(Screenshot grounding data)
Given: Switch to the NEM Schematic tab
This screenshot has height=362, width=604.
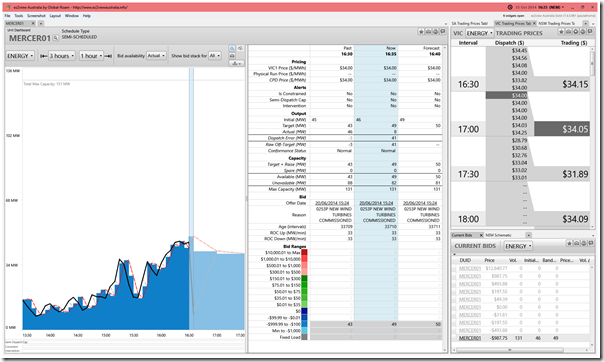Looking at the screenshot, I should point(498,235).
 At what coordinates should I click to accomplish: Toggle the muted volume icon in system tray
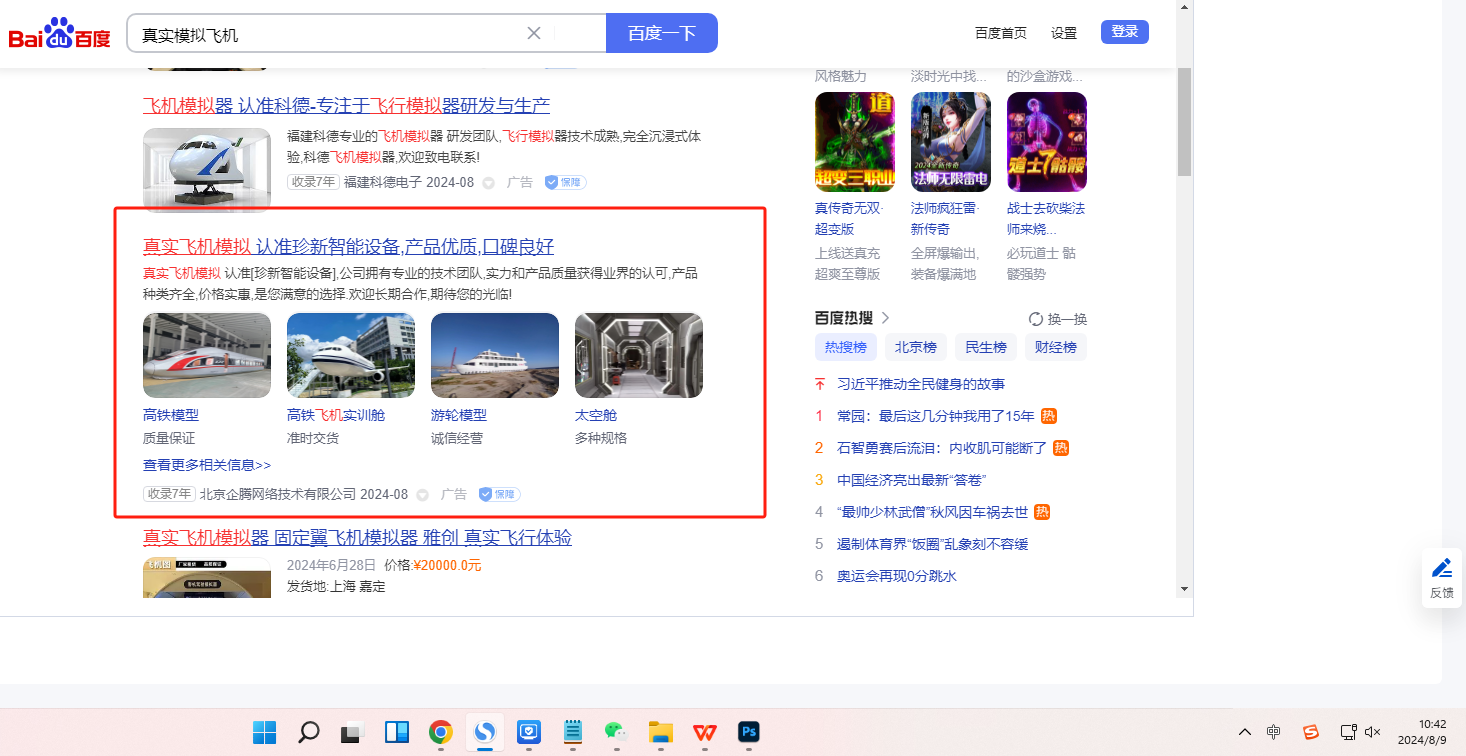(1373, 732)
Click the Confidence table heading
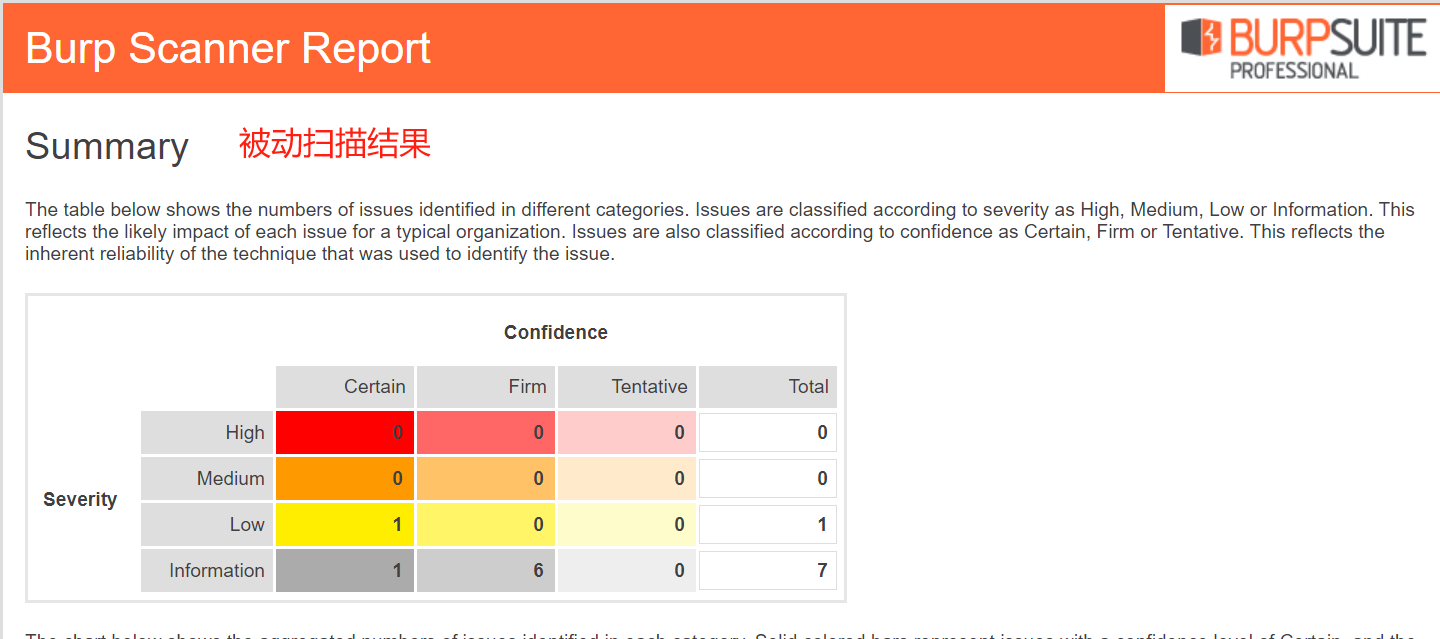The image size is (1440, 639). pyautogui.click(x=556, y=333)
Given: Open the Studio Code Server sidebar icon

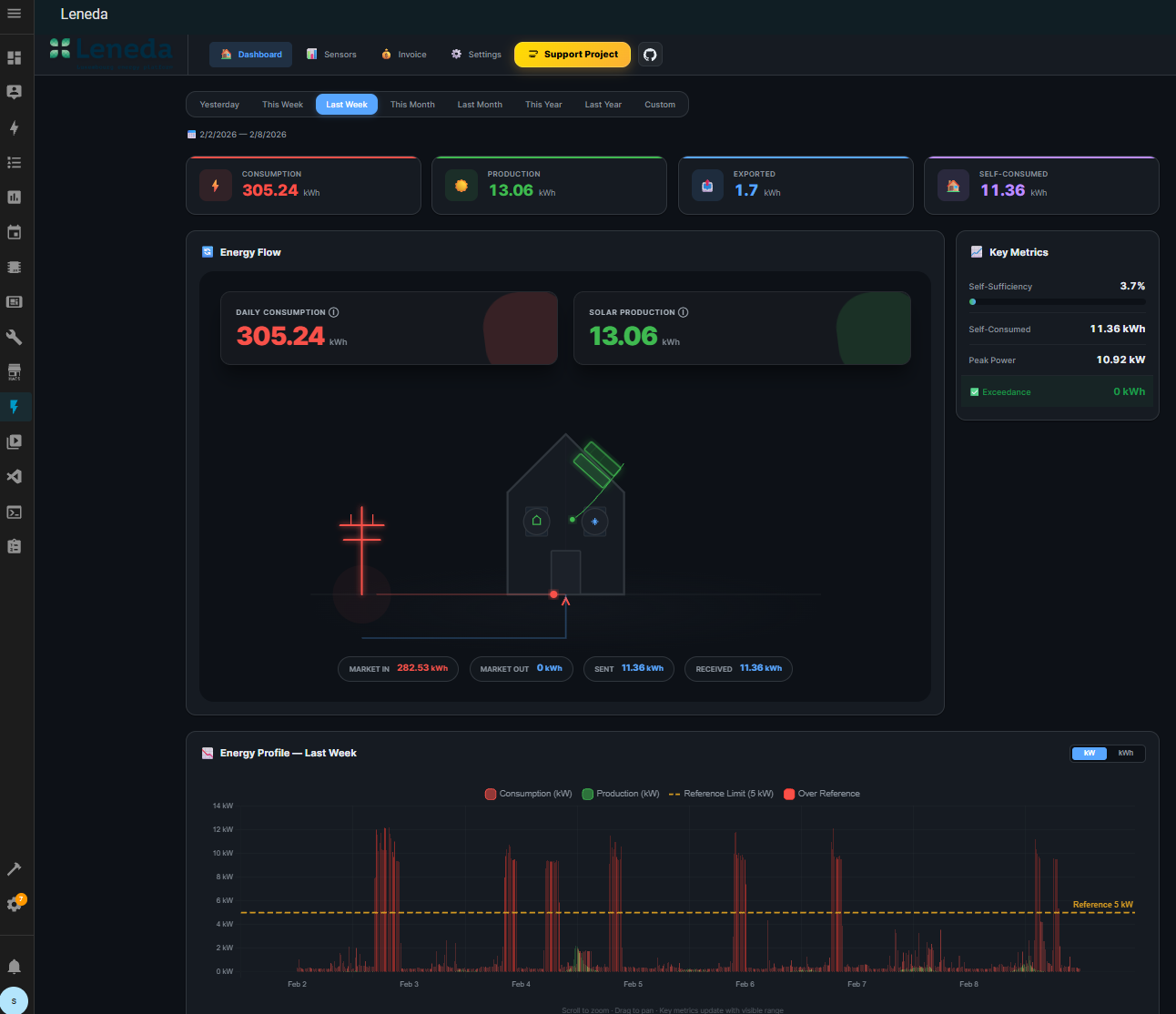Looking at the screenshot, I should [x=15, y=477].
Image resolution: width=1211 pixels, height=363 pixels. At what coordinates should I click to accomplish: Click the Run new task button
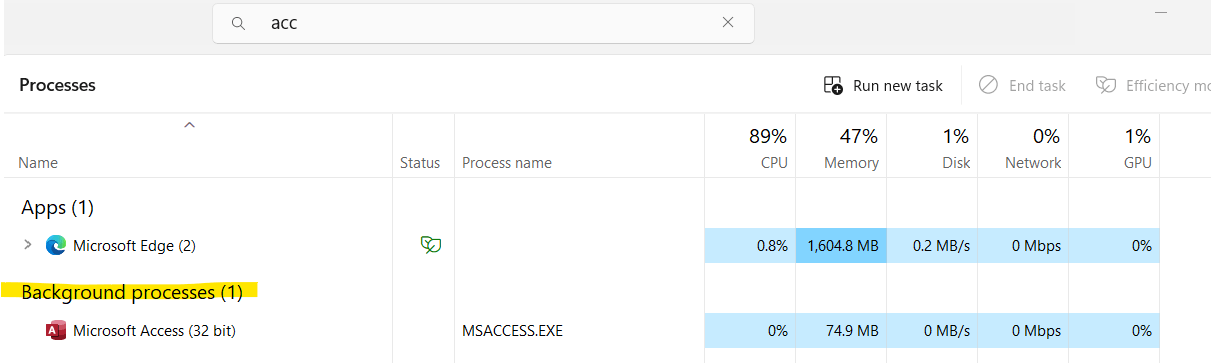(883, 85)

- About this exercise: This calls for an exact copy of all the entries above, with the pictures omitted.

- Expected answer:
Given: Switch to the NEM Schematic tab
This screenshot has height=362, width=604.
Looking at the screenshot, I should point(498,235).
 At what coordinates should I click to accomplish: Toggle the muted volume icon in system tray
(1373, 732)
Click the Confidence table heading
The image size is (1440, 639). pyautogui.click(x=556, y=333)
Given: Open the Studio Code Server sidebar icon

Looking at the screenshot, I should [x=15, y=477].
Image resolution: width=1211 pixels, height=363 pixels. At what coordinates should I click to accomplish: Click the Run new task button
(883, 85)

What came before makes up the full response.